• **SUPPLIED TEXT**
== == ==

Quality of Life of Opioid Users and their Spouses
There are more deaths in the US from opioids than from any other unintentional injury–one person died every 30 minutes from an opioid analgesic overdose in the US in 2014. The experience of living with opioid use is harmful both for the opioid user and for his or her spouse.
A recent study published in the journal Addiction quantified exactly how much opioid use and treatment affects quality of life for opioid users and their spouses. Led by Dr. Eve Wittenberg at the Harvard T.H. Chan School of Public Health, the study was a collaboration with two members of the CHERISH leadership, Dr. Brandon Aden and Dr. Bruce Schackman from Weill Cornell Medicine. The investigators surveyed over 2,000 individuals across the U.S. using a standard technique to assess quality of life for comparisons across different health conditions. Results showed that quality of life is poor for active opioid users and also for those in early treatment. Even during long-term treatment quality of life is still below that of a healthy person who has never misused opioids. Injection opioid users’ quality of life is worse than that of prescription opioid misusers’, and patients in methadone maintenance treatment have worse quality of life than patients treated with buprenorphine in doctors’ offices. The study is one of the first to also measure quality of life for spouses or partners of opioid users. Spouses’ quality of life was considered better than that of opioid users, but they still experience diminished quality of life when their partners were actively using opioids or were in the early stages of treatment.

== == ==

• **MATERIAL PROVIDED**
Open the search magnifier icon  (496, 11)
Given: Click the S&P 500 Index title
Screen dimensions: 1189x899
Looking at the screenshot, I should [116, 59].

== == ==

• **REQUIRED WORK**
**a.** Decide whether each statement agrees with the text on opioid users' quality of life. Answer yes or no for each, and quote the deciding words from the text.
(i) Patients in methadone maintenance treatment have better quality of life than patients treated with buprenorphine in doctors' offices.
(ii) The investigators surveyed more than 2,000 individuals.
(iii) During long-term treatment, quality of life rises to the level of a healthy person who has never misused opioids.
**b.** List every person named in the text on opioid users' quality of life.
**c.** Extend the text on opioid users' quality of life by writing what comes after its final sentence.

• **TASK-BY-TASK RESULTS**
**a.**
(i) No: "patients in methadone maintenance treatment have worse quality of life than patients treated with buprenorphine in doctors’ offices"
(ii) Yes: "The investigators surveyed over 2,000 individuals across the U.S."
(iii) No: "Even during long-term treatment quality of life is still below that of a healthy person who has never misused opioids."

**b.**
Dr. Eve Wittenberg
Dr. Brandon Aden
Dr. Bruce Schackman

**c.**
These results are important because they allow comparisons of effects across health conditions. They provide a numerical value of quality of life that allows us to say which conditions have more or less effect on individuals’ quality of life, and therefore, which conditions have more “room” to improve health through effective treatment. These types of measures are often used in economic evaluations to explain the value derived from different treatments across different conditions.
As prescription opioid misuse and heroin use claims more lives, additional resources are being devoted to opioid use disorder treatment. In order to ensure these resources provide the greatest value, health economics research is needed to study the cost-effectiveness of treatment programs and of linking opioid dependent individuals to other healthcare and social services. The findings from this study will play an integral role informing future economic research related to opioid use disorder treatment and care linkage programs.